Carlos Correa was positioned perfectly. The statistics showed that Charlie Blackmon tended to pull the ball to the right side, and when the Rockies designated hitter swung over the top of a sixth-inning fastball from Dylan Bundy, his ground ball hopped directly to the Twins shortstop, shifted to a spot about 15 feet on the right field side of second base.

And that's how the Twins lost to the Rockies.

With nobody to cover second base, Correa rushed to tag the bag and force out Yonathan Daza. But his throw to first base was too late to double up Blackmon and end the inning. Blackmon's hustle allowed Conner Joe to score Colorado's one and only run, which, for the 10th time this season, was enough to beat the oddly slump-prone Twins, 1-0 at Target Field.

No regrets about the game-deciding play, Correa said.

"A play [at] home, it's too risky," he said of his split-second decision to try for the inning-ending double play. "I'd rather let them score one run and trust that our offense can score, rather than throw it away and give them a chance to score three."

That trust turned out to be misplaced. Two days after the Twins erupted for 10 runs in seven innings, they are on a stretch of offensive impotence that has produced only one run over their past 19 innings.
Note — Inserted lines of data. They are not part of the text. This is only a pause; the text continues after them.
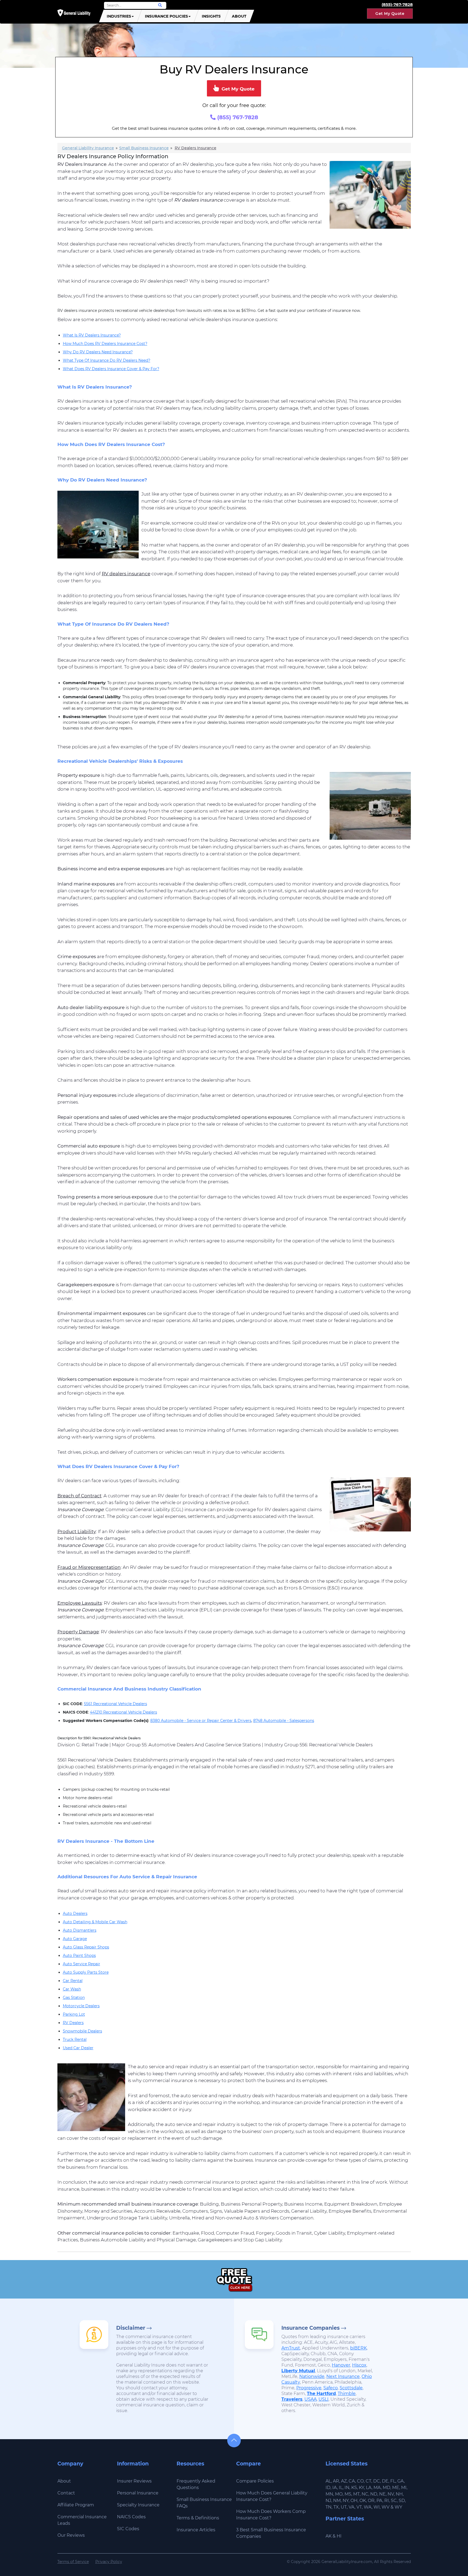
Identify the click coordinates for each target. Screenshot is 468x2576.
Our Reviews (71, 2535)
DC (376, 2481)
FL (392, 2481)
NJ (328, 2500)
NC (365, 2494)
They mustered five hits in Thursday's 1-0 victory over Cleveland, then managed only three against Colorado righthander German Marquez and closer Daniel Bard.

All of which wasted Bundy's second consecutive quality start, three shutout innings by Tyler Duffey and Tyler Thornburg, three double plays converted by the Twins infield and a diving, run-saving catch by Max Kepler.

"I don't think anybody's going to be able to put a finger on" the cause of the frequent offensive blackouts, said catcher Ryan Jeffers, who doubled and walked twice. "We're one of the best offenses in the league. We believe that, whether or not we throw up goose eggs like we did today."

Bundy, who gave up one run over eight innings last Saturday at Arizona, got a lot of zeroes, too, facing only three batters in four of his six innings. He was touched for back-to-back singles in the sixth inning, setting up Blackmon's RBI forceout, and was pulled after throwing just 60 pitches.

But that lone run was enough to beat the Twins, who doggedly keep up their one-shutout-per-week average despite ranking fourth in the AL in scoring.

"It's a significant amount, but the last few [shutouts], I think [about] how many balls we absolutely got into," Twins manager Rocco Baldelli said. "If we weren't hitting balls hard, it it was just a quiet, soft exit to the [shutout], I'd probably have a lot more to worry about."

Marquez, who came into the game with a 6.16 ERA but peeled half a run off of it, forced the Twins to hit ball after ball into the ground, recording 14 of his 23 outs on the ground.

The Twins' biggest threat — indeed, the only time a Twins player managed to reach third base — came in the eighth inning, when Jeffers led off the inning by coaxing Marquez's fifth walk. Pinch runner Kyle Garlick eventually reached third base with two outs, but Rockies manager Bud Black replaced Marquez with Bard, and he retired Kepler with just one pitch, a weak grounder to second.

Bard then pitched a routine ninth inning to record his 15th save and send the Twins to their fourth loss in five games.